PITTSBURGH — Officials say police were asked to be at the funeral service at Destiny of Faith Church in Brighton Heights before five people were shot but the request was not fulfilled, as Target 11′s Rick Earle reported just hours after the shooting happened.
To search this conclusion, personnel who were on duty the day of the shooting were interviewed.
Pittsburgh police say disciplinary action will be issued internally.
Today the acting chief issued a news release apologizing for the inaction.
It’s unclear if the officers made the decision on their own or if they were ordered to another assignment.
“We regret the PBP did not provide the presence asked of us on a difficult day...As not only police officers, but members of this community, we consider this totally unacceptable. It is our hope that the inactions of a few do not reflect negatively on the actions of many,” said Acting Chief Tom Stangrecki.
The mayor of Pittsburgh also sent out a news release, responding to the controversy.
“The community plays a vital role in our work to build peace in our city, and if we want to be successful then we must have strong police-community relationships. Part of being a strong community partner, and a good neighbor, means that we show up when we say we are going to do so. We can’t expect to win the trust of our communities if we don’t respond to the call. At this time we can’t speak to any potential disciplinary actions while the investigation is underway. But do know we will hold those accountable for their actions,” said Mayor Ed Gainey.
The funeral was for John Hornezes Jr., one of the victims in a shooting that happened on Cedar Avenue earlier in October.
Just hours after the shooting, Target 11 spoke with multiple people who expressed frustration that the police were requested but didn’t show. It’s clear some in attendance were anticipating problems and that’s why they requested a police presence.
The funeral was for a man police said was involved in a gun battle with others on the North Side. That shooting killed two innocent bystanders.
Channel 11 spoke with a woman who was at the funeral Friday and she confirmed that people were anxious and on edge.
“One of our trustees said that a couple of women were concerned because they heard the guys talking out there and I got up to go out and right when I got midway, the shooting started,” said the woman.
Target 11 also spoke with Pittsburgh City Councilman Bobby Wilson, who represents the North Side. He plans to introduce a resolution calling for the Department of Public Safety along with the bureau of police to come up with a protocol to deal with the funerals of murder victims. He said that the resolution will likely include other events such as vigils and balloon releases.
“I want everyone to get in the room.
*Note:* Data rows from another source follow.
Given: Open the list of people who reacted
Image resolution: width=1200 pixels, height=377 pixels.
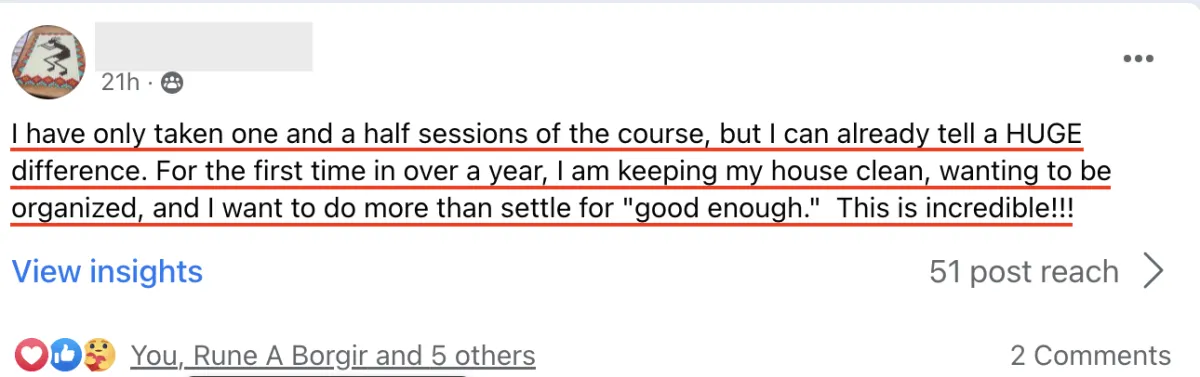Looking at the screenshot, I should [x=333, y=355].
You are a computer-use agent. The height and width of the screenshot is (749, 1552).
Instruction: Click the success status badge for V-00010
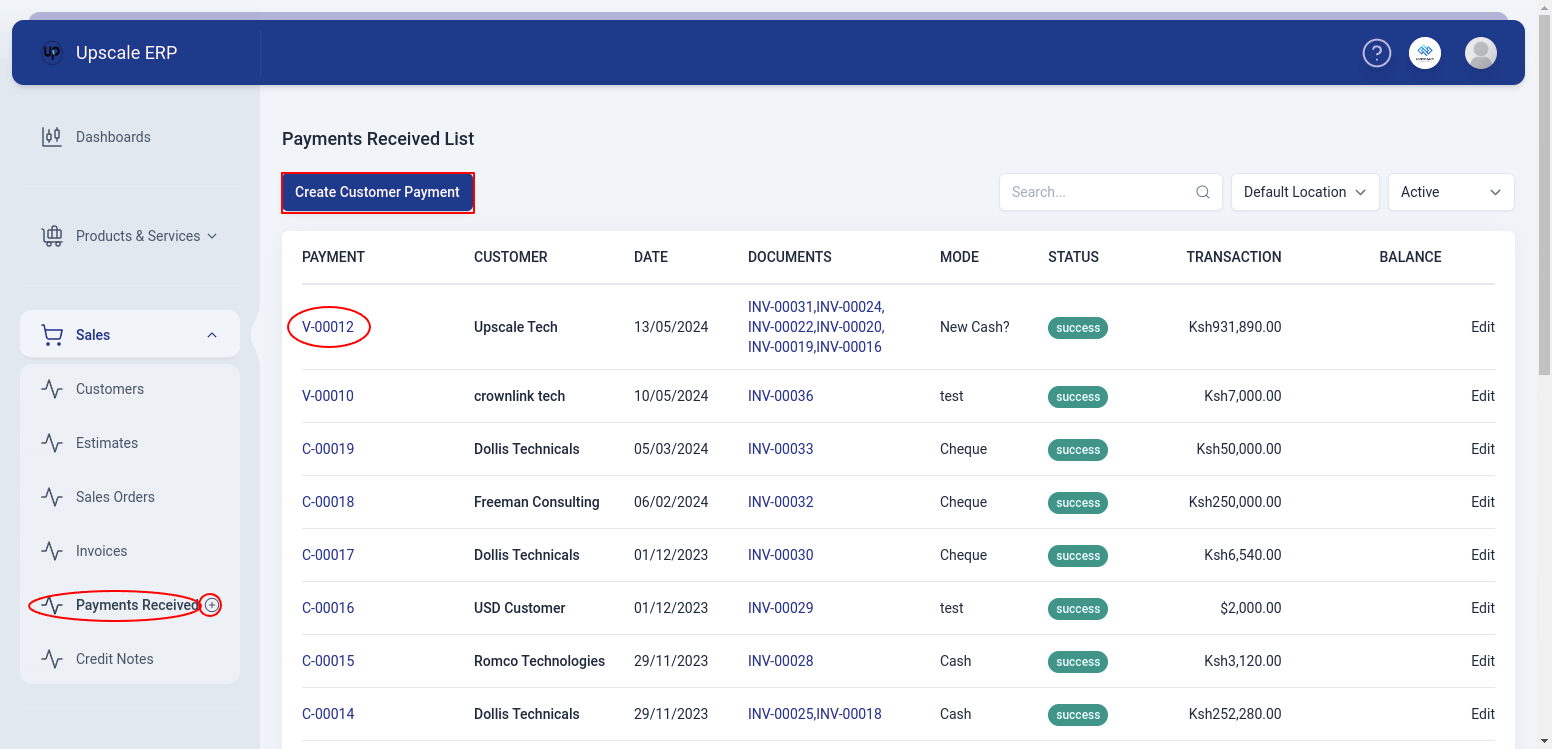point(1077,396)
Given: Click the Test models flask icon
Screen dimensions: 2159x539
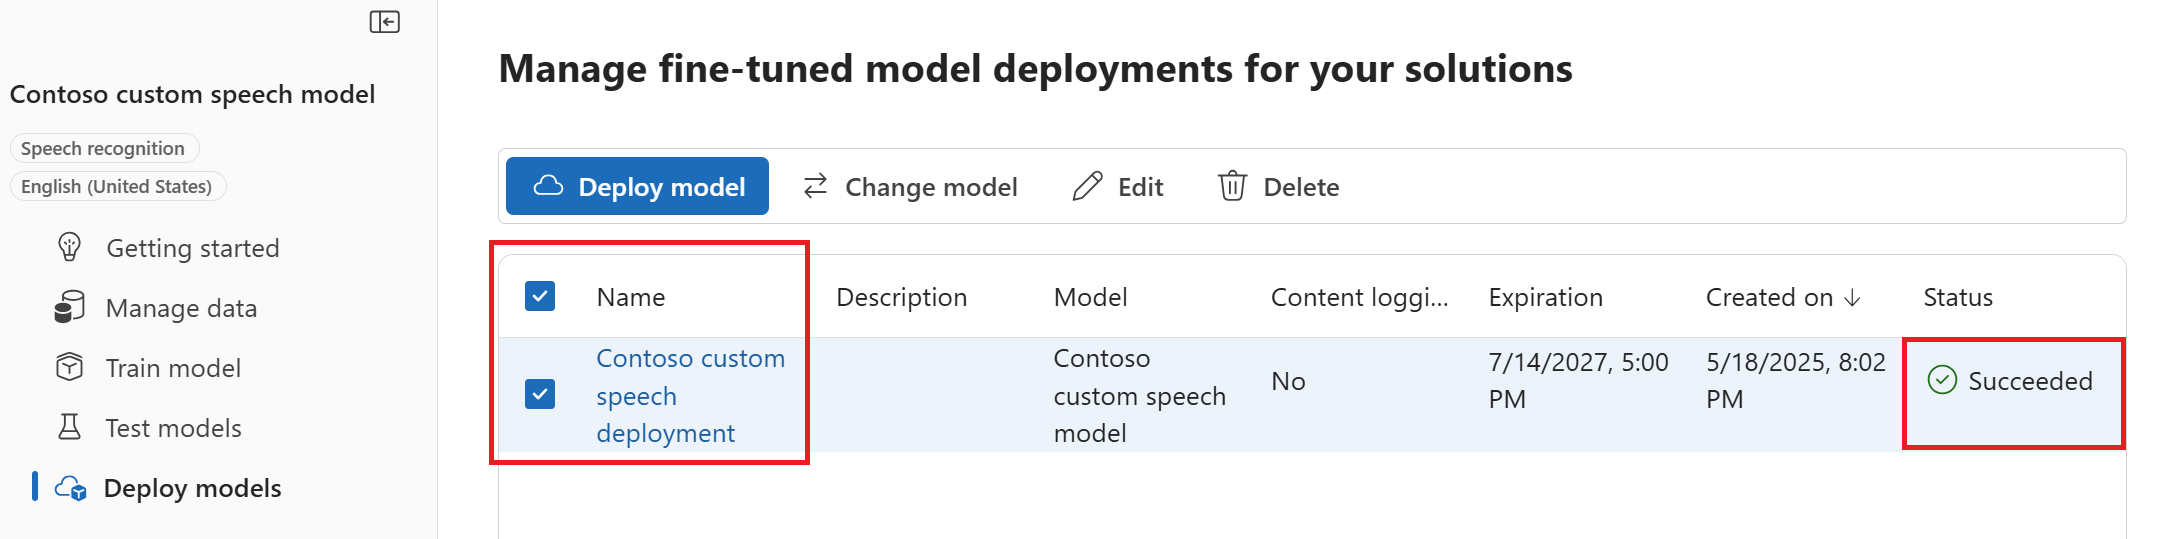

I want them to come up with policies, and procedures, around how we can provide safety to the funerals of gun shot victims. Also, any sort of commemorative, event so you have a balloon releases that happen. We need to make sure that the families and friends are safe there. I mean if we know about retaliation that’s going to happen, we should take it seriously. And so that’s why I want everyone to get in a room and come up with policies and procedures,” said Councilman Bobby Wilson.